As I spent the summer marking things off of that list and adding to it, I thought more and more about Romeo. I thought about why he had come back home. Was it a sign? Richard (hubby) and I went to Scotland armed with only a travel book and Nicole and Ryan (unofficial daughter and her husband) to guide us through the country. After just a few days, Richard and I were on our own, exploring places unknown and more importantly, unplanned or researched. I returned rejuvenated. That was fun. What’s next? The halter taunted me.

Richard and Julie in Scotland. Photo courtesy of Julie Maner.
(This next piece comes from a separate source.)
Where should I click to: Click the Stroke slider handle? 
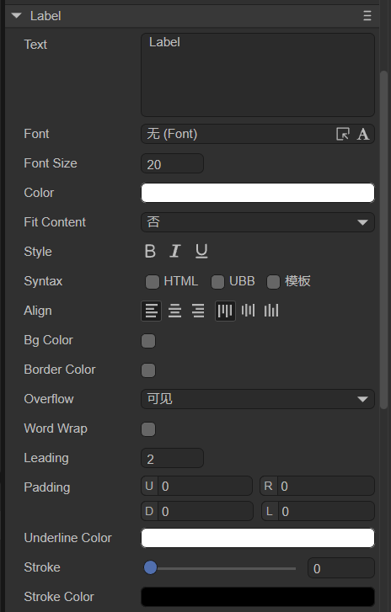150,567
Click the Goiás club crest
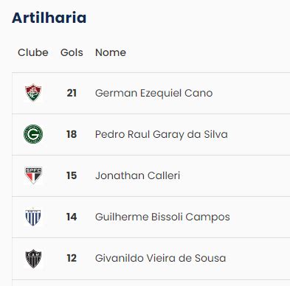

I watched our friends, the Morrisons, map out a cross country motocross adventure that took them from the east to west coasts. I found myself looking for their Facebook posts. That looks miserable. Oh, how amazing! Wow! And just recently, I have closely followed Leslie Wylie’s journey to the Mongol Derby. I read about her preparation and followed her little red dot as she started and finished the race. HOLY COW! Now don’t get excited, I have no desire to ride a motorcycle or try my hand at breaking wild ponies, but it did beg the question: What are you waiting for? Damn halter.

I made a decision. I set a goal. Romeo and I would ride Starter at River Glen Horse Trials in November. Three months of training, that should be enough. Done. I’m doing it. Keep in mind, I have never ridden a dressage test, never jumped more than six consecutive jumps (and that I’ve only done once) and fallen trees in the woods are the extent of my cross country experience.

Julie, Romeo and Emily. Photo by Julie Pate.

People ask if I can ride. Ummm, I can sound like I do. I took regular lessons while we lived in St. Louis: a two-year stint. I couldn’t tell you what kind of lessons they were but I learned how to post the trot. In the 8th grade, we returned home to Chattanooga where a big, brown horse was waiting for me, at least I think he was big. Ironically, this same horse had once chased my brother, cousins and me through an open field near my grandmother’s house. My dad must have gotten a deal. Eventually, the adults convinced me he was saddle broke (a racking horse nonetheless) and before long, I was climbing on helmetless and galloping bareback through the fields pretending to be a beautiful Indian princess. With the advent of a driver’s license and boys, I outgrew Trigger and he went on to his next owner.  My husband has always humored my interest in horses and will even tell a stranger I can ride! He feigned enjoyment on our honeymoon as we rode horses on the beach and even swam with them in the Caribbean. Horses have come and gone on our farm. Most have been lawn ornaments but I have to own a horse — I live on a farm!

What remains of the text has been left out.